Globally, providing healthcare services is a multifaceted and complex process, especially in a resource-poor, low-income country such as Liberia. Overall, to strengthen the healthcare delivery system—particularly in reducing high maternal mortality ratio and mitigating the impact of infectious diseases—government and partner resources must prioritize investments across all components of the health system building blocks. This includes ensuring quality and efficient health sector governance, enhancing health infrastructure, improving access to pharmaceuticals, and supporting healthcare workers. A one-size-fits-all approach will not suffice. Below are recommendations:
Practical Actions and recommendations
- Revamp the Health Sector Coordinating Platform: Establish a unified platform that pools resources and aligns all donors and partners with one Government of Liberia health plan, one policy, and one strategic direction in the context of Universal Health Coverage and the SDGs 2030. Building donors’ confidence and fostering strategic thinking are critical to bringing all stakeholders together.
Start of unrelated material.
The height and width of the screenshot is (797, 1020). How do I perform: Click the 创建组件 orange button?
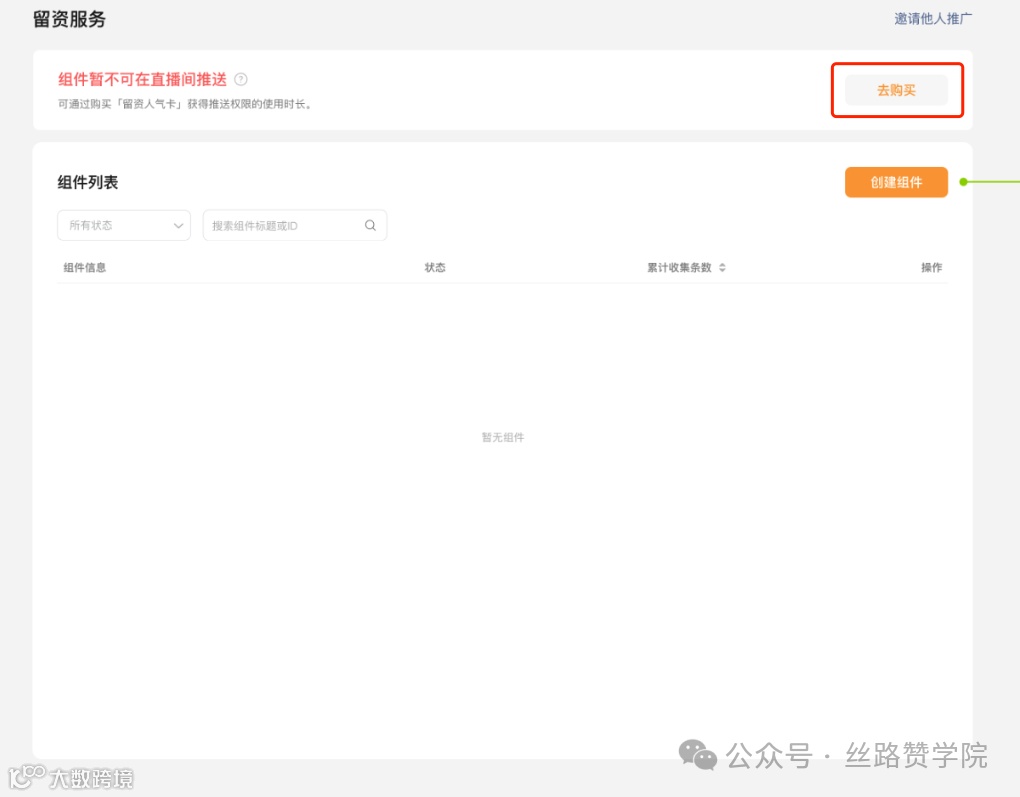[x=896, y=182]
- Engage New Players and Donors for Healthcare Innovations and R&D: Seek out new players and donors willing to invest in healthcare innovations and research and development (R&D) in Liberia. Prioritize the design of an insurance scheme that involves Liberians and private providers in healthcare financing decisions. This scheme should aim to reduce catastrophic health expenditures by minimizing substantial out-of-pocket payments for services in clinics, medicine stores, pharmacies, hospitals, ambulance services, and emergency rooms. Gradually impose user fees based on evidence-based findings.
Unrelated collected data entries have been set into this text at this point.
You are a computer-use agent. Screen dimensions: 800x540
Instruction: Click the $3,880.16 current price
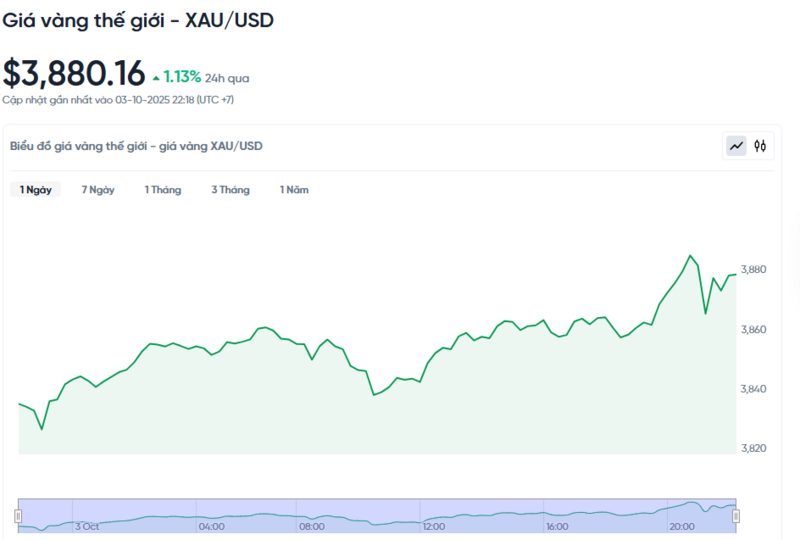click(x=73, y=74)
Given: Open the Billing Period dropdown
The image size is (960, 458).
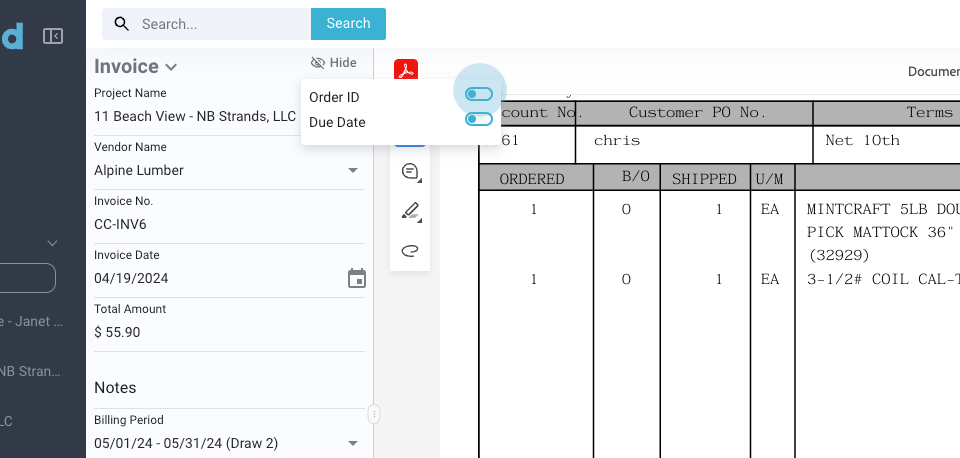Looking at the screenshot, I should [352, 443].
- Increase Health Sector Funding: The Liberian government must allocate a larger portion of its budget to the health sector, aiming to meet or surpass the 15% target set by the Abuja Declaration, with a specific focus on maternal and newborn health initiatives. This includes pursuing international aid and partnerships to enhance funding for health programs.
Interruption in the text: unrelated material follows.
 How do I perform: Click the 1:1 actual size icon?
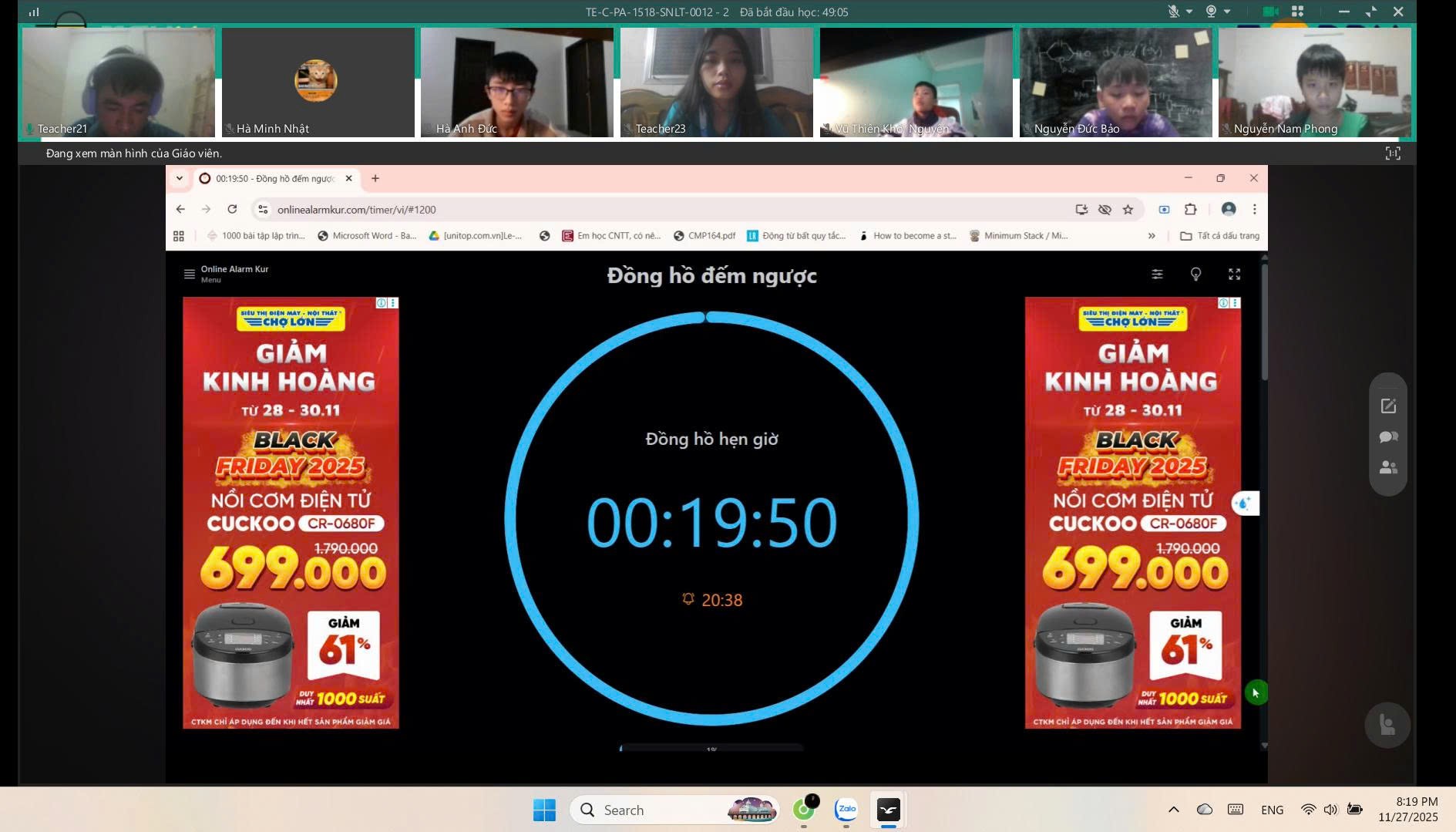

- Strengthen Human Resources for Health: Implement comprehensive training programs to enhance the skills of healthcare workers, particularly in maternal and neonatal care. Strategies to retain healthcare professionals in rural areas, such as competitive salaries and incentives, are essential.
- Upgrade Health Infrastructure: Invest in the development and renovation of health facilities, especially in rural communities. All health centers should be adequately equipped with medical supplies, safe delivery rooms, and emergency care capabilities.
- Enhance Community Health Programs: Foster community health initiatives that promote awareness of maternal and newborn health. Educational campaigns should inform women about the importance of prenatal and postnatal care, supported by local civil society organizations.
- Establish Robust Monitoring and Evaluation Systems: Create effective data collection and monitoring systems to track maternal and newborn health outcomes using infographics and real-times reporting. This data will inform policy adjustments and highlight areas needing urgent intervention.
Conclusion:
The crisis of maternal and newborn mortality in Liberia is a clarion call for the government, international partners, and civil society to take decisive action. By implementing these practical measures, we can begin to rebuild the healthcare delivery system and ensure that every woman and child has access to the care they deserve.
The future of millions depends on our response today.